It was never love at first sight. Frankly, I don't know if I believe those exist, still on the fence about love as a concept. I know that if you spend enough time with someone, there's a tendency you'll love the person a bit more.
I think OJ goes out of his way to be annoying. Tell me why he shoved me out of his way the first day we met. We were consulting on a case and he had to step out, there was room enough for 3 of him to pass, but he had to shove me out of his way. Normally I would have said something, but that day I was too shocked too, and honestly, I wasn't sure he had all his marbles. I know for a fact that mad people are roaming the streets, disguising themselves as sane people. Yes, we're all a little mad, but it's hard to tell who's violent in his madness. Lord knows I'm not interested in finding out with a fist in my face. I tend to assume that everyone I meet could be violently mad until proven otherwise. I digress, this story isn't about the kinds of madness there are.
OJ shoved me, and I let him. He returned from his call and came back to the room. He didn't even attempt to apologise or make an excuse for his behaviour. It was almost like he didn't realize he'd done it, meaning he just might be going around the world shoving people and maybe punching those that didn't get out of his way fast enough. I vowed to avoid him, I have no experience with fighting and I wasn't ready to gain some experience. Sadly, I had to work closely with him for the next few weeks.
It didn't take long for the others to notice the open hostility I had towards him. Every morning I walked in, I would smile and greet everyone but him. And get this, he had the effrontery to reciprocate! He was supposed to apologise or make an effort to try to win me over! How can he be sweet and friendly to everyone but me! I became hyperaware of everything he did.

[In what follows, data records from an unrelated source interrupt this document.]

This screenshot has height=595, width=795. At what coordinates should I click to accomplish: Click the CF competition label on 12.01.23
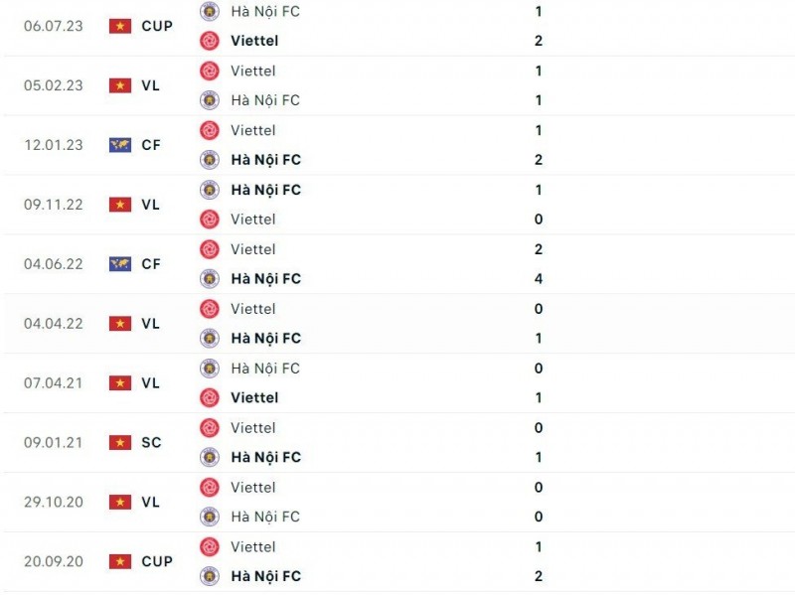pos(151,145)
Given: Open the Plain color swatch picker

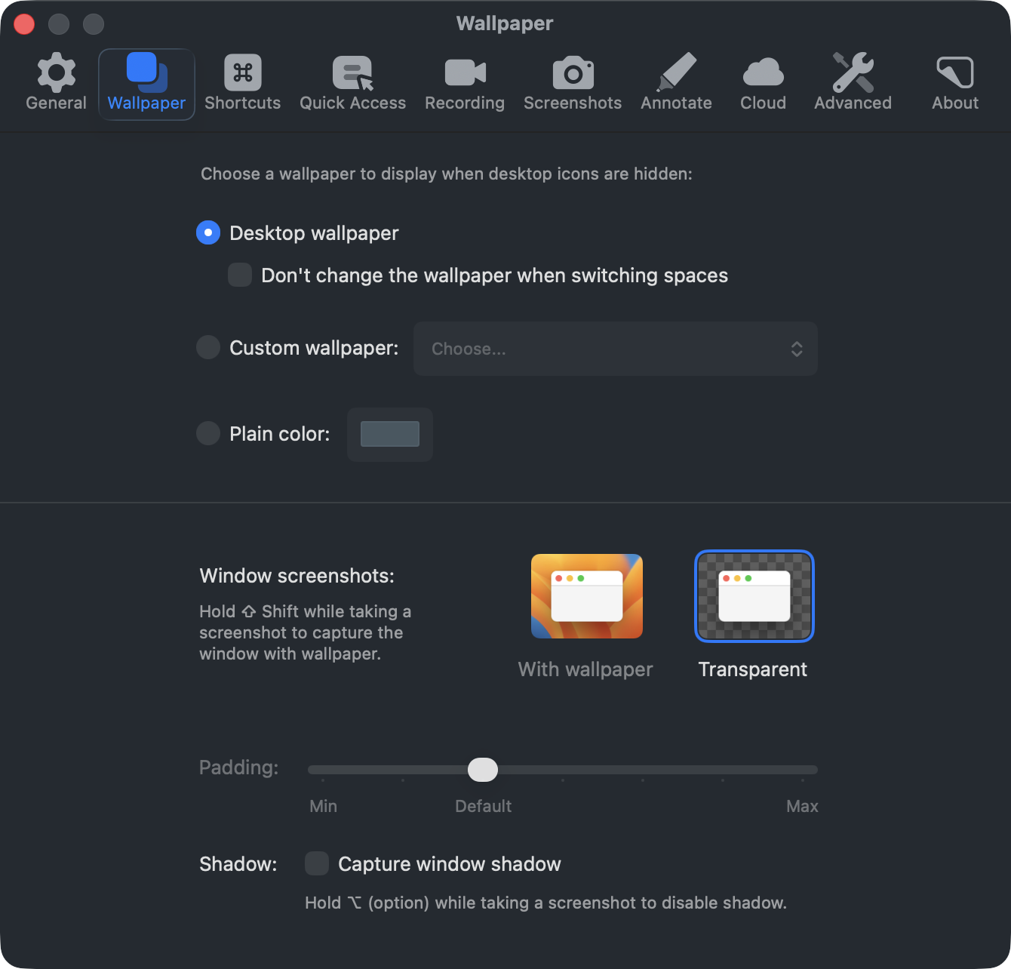Looking at the screenshot, I should [390, 434].
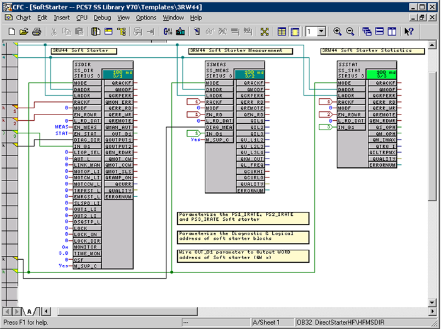Select chart partition tab A
This screenshot has height=329, width=441.
29,311
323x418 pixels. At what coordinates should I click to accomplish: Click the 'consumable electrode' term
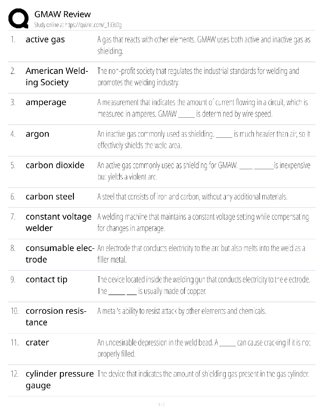click(x=60, y=254)
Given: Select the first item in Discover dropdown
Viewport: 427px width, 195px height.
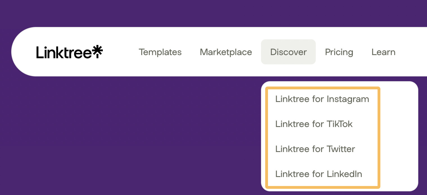Looking at the screenshot, I should click(x=322, y=99).
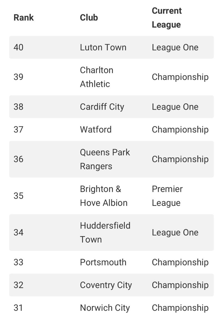223x333 pixels.
Task: Click the Club column header
Action: pyautogui.click(x=89, y=17)
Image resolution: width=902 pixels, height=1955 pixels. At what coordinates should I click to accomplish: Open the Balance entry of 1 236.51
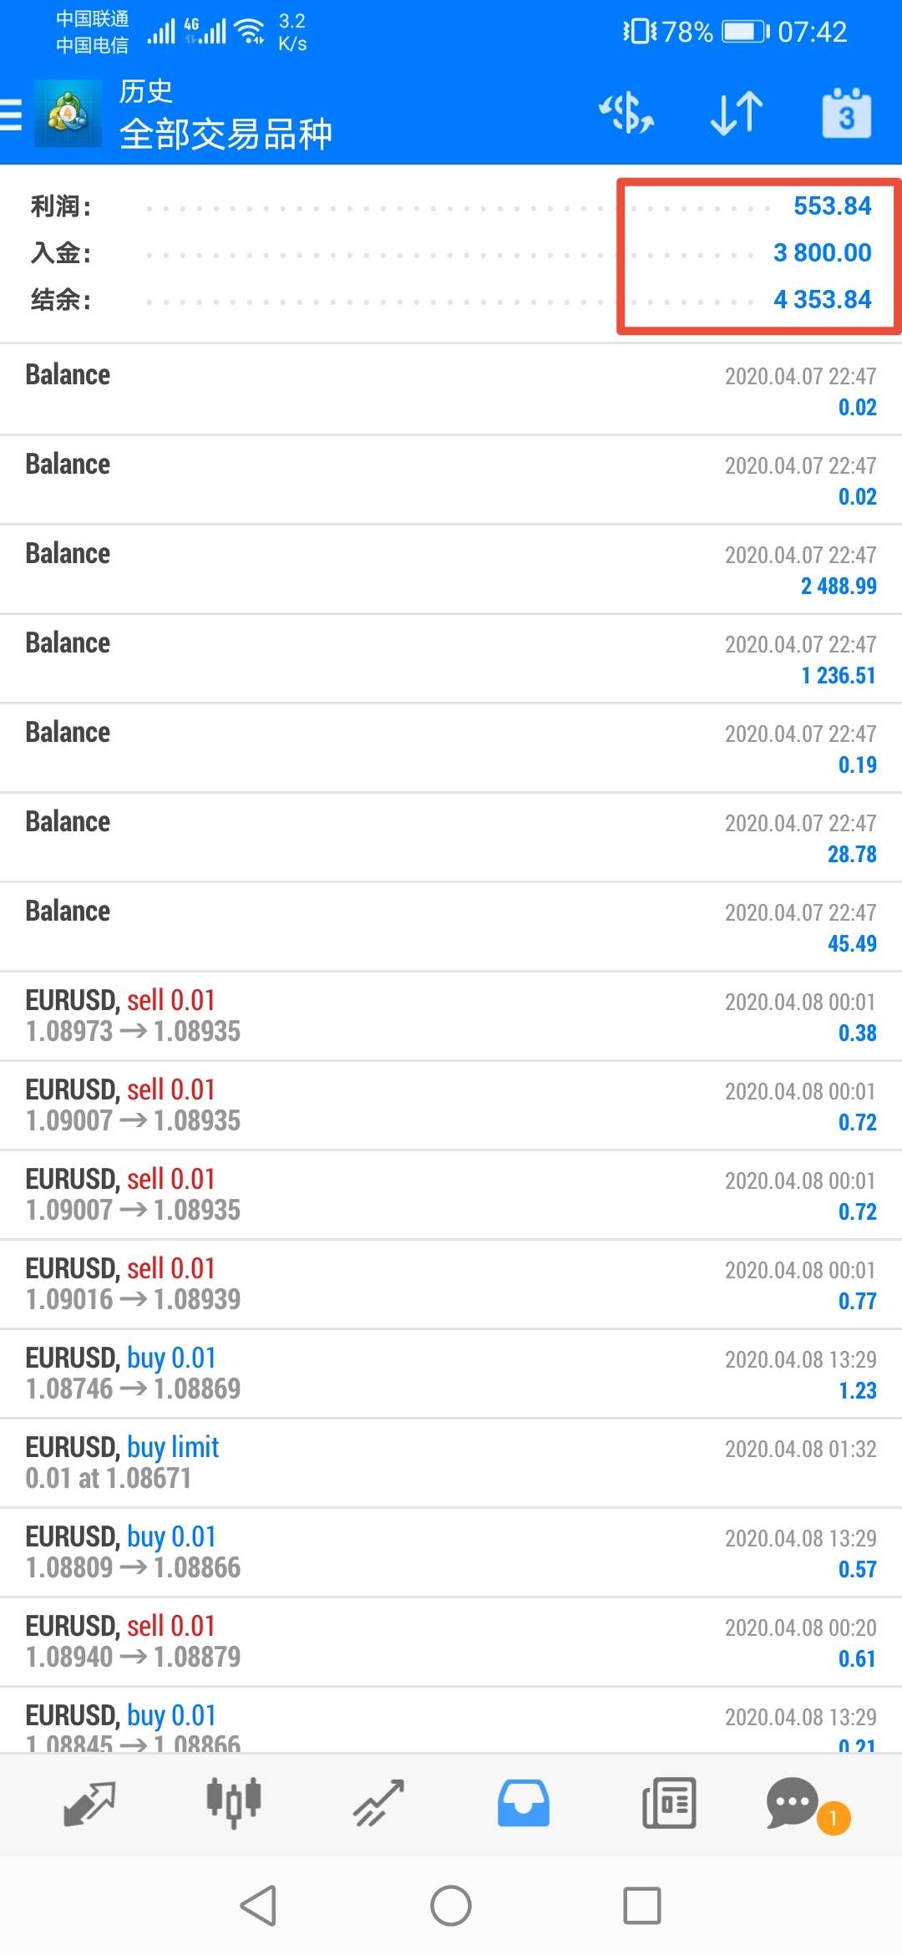click(x=451, y=658)

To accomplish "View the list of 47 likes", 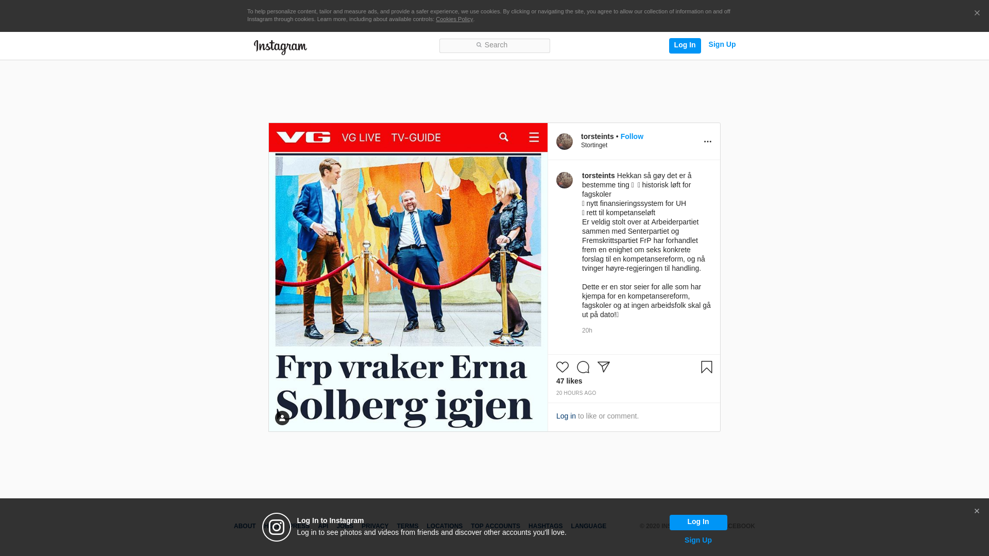I will [x=569, y=381].
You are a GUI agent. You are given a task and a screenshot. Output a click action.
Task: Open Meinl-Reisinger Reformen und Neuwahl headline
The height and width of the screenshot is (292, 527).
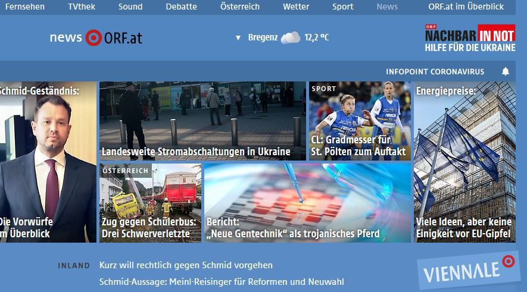click(222, 281)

Tell me why this man wears long-sleeved shirts and then proceed to fold them up to his forearms, if not to seduce good women like me. Don't let me get started on how he emphasizes flexing his muscles. Yes, we can all see your muscles and chest, give it a rest! Under different circumstances, he would be my type- dark-skinned bearded beauty that he is, with eyes a lighter shade of brown, hazel I think- but I steeled myself. The attraction I felt for him only made me hate him more. He looked too good to be disliked by me. I love fine men. Nonetheless, I refused to be the first to call a truce. I couldn't give him the satisfaction, I needed him to beg.
Two weeks, three days and fourteen hours after he shoved me, he cracked. I don't know how to quantify how happy I felt that he cracked first. Almost as happy as I felt the day my childhood crush admitted to crushing on me too, we ended up dating for 6 months before he move, but I digress again.
I love that he went straight to the point, no dillydallying. He claimed to have shoved me unconsciously, that he'd never shove a beautiful girl like me. That line was all it took to forgive him. To be candid, I forgave him a long time ago, I was just irritated by his ability to ignore me for so long. Once again, my charm and beauty brought another man to his knees.
Now, He's turning me into one of those people that have trysts in the workplace. We're in the middle of a meeting with people from other departments and he's whispering in my ear! I mean, who thinks it's a good idea to mix business with pleasure? Not me, at first, for so many years. I looked down on people that did things like this with a superior air, I wrongly assumed I was above it. I'm almost ashamed of who I've become, a woman blatantly having a physical, raw physical relationship with a coworker.
I have to confess, I see the appeal of having a work husband. I'm most certainly enjoying it. Perhaps he makes a great work husband because he's a real-life husband to his wife.